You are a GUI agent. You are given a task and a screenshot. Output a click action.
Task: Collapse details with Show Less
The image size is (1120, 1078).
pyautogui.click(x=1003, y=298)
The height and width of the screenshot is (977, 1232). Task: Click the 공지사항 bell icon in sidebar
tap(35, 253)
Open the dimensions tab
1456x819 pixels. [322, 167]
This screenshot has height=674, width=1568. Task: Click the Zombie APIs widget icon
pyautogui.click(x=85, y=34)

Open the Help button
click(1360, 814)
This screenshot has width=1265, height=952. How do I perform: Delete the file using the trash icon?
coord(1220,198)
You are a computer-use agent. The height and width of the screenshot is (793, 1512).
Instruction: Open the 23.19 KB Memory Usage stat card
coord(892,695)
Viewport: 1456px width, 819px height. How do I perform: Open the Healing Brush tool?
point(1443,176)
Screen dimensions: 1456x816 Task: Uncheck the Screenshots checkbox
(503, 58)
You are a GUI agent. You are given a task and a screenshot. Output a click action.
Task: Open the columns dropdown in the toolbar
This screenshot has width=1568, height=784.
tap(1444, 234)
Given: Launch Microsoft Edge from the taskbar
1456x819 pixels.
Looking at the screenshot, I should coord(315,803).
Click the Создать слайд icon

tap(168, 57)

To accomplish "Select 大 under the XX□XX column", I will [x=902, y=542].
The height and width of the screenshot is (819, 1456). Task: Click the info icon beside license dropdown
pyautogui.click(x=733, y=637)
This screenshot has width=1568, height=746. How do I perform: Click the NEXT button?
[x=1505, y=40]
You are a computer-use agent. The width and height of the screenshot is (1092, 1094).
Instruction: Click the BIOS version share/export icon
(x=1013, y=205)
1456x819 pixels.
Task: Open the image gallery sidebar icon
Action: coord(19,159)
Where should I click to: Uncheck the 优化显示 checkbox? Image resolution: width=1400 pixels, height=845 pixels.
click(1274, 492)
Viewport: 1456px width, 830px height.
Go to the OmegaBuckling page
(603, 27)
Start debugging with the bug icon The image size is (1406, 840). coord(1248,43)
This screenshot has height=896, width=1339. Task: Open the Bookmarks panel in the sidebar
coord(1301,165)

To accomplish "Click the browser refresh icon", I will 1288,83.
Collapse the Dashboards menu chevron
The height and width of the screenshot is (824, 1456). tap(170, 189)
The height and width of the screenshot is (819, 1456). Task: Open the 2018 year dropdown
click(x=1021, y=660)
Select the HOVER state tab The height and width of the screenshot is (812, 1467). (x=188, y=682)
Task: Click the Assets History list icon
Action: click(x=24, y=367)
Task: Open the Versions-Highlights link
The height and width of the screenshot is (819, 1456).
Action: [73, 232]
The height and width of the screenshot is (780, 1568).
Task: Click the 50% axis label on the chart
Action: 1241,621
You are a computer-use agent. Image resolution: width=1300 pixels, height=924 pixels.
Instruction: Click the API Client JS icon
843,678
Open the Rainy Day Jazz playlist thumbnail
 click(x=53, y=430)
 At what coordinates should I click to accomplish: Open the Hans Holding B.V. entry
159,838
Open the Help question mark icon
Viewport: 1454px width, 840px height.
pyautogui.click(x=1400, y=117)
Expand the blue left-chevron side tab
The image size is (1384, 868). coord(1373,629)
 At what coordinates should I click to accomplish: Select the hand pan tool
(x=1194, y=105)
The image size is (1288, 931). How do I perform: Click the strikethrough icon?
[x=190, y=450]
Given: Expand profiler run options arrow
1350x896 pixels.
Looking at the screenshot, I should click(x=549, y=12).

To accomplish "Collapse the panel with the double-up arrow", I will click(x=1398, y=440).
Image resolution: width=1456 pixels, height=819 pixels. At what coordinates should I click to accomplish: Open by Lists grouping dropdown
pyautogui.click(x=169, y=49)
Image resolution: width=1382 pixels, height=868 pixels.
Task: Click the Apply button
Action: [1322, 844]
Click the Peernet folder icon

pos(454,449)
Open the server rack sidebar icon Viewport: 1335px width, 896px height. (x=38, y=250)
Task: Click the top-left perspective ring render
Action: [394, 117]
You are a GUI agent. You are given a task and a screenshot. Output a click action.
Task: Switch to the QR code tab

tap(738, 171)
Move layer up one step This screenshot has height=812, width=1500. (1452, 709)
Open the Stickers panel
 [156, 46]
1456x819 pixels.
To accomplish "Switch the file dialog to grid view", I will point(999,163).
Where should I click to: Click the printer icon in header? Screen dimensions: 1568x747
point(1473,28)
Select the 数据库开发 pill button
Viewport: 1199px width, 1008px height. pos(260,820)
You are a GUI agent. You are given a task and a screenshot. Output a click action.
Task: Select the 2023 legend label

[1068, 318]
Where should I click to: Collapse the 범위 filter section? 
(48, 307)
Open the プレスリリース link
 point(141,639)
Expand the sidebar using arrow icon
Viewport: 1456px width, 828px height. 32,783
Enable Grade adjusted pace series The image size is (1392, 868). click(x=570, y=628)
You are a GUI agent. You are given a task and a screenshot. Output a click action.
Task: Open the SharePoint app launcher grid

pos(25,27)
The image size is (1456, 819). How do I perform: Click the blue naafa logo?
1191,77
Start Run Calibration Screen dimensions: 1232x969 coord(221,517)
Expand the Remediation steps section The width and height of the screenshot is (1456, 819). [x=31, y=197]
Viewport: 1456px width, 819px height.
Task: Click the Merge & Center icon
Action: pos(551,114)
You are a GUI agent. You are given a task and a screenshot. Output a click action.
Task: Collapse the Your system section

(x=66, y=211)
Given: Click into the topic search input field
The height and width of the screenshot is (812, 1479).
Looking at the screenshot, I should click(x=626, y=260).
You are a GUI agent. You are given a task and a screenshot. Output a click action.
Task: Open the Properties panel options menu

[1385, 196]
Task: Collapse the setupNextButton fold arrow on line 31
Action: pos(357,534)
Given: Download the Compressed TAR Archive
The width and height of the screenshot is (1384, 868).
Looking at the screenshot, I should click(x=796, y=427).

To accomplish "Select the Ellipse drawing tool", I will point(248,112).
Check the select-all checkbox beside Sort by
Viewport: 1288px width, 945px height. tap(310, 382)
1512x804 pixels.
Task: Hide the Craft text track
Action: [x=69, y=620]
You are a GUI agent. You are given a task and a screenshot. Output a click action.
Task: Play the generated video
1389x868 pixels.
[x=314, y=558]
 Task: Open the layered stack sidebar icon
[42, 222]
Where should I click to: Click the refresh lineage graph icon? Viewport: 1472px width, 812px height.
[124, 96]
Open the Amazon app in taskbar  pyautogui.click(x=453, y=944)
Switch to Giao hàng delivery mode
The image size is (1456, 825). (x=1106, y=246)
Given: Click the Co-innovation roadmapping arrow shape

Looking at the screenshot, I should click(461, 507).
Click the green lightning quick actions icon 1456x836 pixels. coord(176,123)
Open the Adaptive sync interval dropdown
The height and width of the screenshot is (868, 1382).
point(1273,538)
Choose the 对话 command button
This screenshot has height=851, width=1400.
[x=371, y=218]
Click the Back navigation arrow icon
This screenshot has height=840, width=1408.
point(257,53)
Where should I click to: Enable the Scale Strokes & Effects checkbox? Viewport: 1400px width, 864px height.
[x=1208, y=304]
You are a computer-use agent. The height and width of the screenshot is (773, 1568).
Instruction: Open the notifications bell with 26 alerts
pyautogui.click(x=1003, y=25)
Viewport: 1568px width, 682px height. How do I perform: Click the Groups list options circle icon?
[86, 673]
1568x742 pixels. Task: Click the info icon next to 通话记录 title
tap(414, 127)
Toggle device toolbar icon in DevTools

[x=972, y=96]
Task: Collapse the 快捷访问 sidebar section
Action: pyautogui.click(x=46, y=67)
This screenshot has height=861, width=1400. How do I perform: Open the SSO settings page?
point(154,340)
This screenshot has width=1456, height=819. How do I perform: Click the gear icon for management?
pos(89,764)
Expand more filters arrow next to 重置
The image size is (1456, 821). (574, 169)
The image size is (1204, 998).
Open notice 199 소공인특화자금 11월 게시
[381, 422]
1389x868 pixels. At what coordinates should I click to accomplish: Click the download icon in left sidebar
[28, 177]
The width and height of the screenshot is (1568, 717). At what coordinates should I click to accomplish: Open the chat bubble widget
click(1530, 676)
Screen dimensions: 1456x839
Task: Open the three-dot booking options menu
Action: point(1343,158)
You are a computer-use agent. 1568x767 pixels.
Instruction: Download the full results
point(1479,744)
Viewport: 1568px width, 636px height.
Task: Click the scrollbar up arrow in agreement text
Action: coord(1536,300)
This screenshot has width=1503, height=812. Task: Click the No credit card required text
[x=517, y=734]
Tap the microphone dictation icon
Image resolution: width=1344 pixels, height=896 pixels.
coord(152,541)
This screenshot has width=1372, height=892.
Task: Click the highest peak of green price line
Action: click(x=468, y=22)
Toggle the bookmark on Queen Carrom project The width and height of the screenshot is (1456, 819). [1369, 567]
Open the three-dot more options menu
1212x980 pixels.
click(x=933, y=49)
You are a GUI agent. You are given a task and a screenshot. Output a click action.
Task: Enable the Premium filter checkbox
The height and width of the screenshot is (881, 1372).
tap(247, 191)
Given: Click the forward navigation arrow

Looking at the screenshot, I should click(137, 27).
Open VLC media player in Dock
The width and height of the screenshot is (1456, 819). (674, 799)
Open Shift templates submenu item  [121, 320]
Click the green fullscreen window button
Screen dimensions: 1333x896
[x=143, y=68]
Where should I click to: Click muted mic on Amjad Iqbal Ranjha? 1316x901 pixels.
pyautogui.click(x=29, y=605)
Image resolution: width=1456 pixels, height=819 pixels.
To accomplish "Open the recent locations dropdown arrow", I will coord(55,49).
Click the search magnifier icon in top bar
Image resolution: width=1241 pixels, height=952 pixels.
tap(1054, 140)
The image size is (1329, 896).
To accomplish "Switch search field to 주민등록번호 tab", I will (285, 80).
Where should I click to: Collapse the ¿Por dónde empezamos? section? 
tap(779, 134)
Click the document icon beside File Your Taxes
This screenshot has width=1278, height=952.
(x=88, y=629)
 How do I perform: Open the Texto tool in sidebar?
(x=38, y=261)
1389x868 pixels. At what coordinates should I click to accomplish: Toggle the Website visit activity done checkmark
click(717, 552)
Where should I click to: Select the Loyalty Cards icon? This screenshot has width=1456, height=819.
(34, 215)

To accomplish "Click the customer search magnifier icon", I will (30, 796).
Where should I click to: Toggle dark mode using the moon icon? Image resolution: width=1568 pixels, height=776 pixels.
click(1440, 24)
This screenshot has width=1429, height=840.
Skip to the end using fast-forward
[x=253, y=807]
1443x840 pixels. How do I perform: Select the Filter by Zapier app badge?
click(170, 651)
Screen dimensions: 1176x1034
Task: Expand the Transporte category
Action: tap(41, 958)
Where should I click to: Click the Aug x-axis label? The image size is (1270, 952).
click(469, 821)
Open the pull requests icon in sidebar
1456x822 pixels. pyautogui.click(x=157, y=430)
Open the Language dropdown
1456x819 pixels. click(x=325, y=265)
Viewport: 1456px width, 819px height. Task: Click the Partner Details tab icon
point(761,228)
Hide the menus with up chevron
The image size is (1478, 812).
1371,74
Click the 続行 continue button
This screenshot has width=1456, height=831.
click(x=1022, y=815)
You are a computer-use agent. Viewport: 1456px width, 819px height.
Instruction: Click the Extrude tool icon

- **WHAT IS NEEDED**
Wherever the word "computer" turns up in the records above, copy the line that holds it.

- **ANSWER SPACE**
You are a computer-use agent. The height and width of the screenshot is (793, 1512).
You are a computer-use agent. The width and height of the screenshot is (1092, 1094).
You are a computer-use agent. Image resolution: width=1300 pixels, height=924 pixels.
You are a computer-use agent. The height and width of the screenshot is (773, 1568).
You are a computer-use agent. 1568x767 pixels.
You are a computer-use agent. Viewport: 1456px width, 819px height.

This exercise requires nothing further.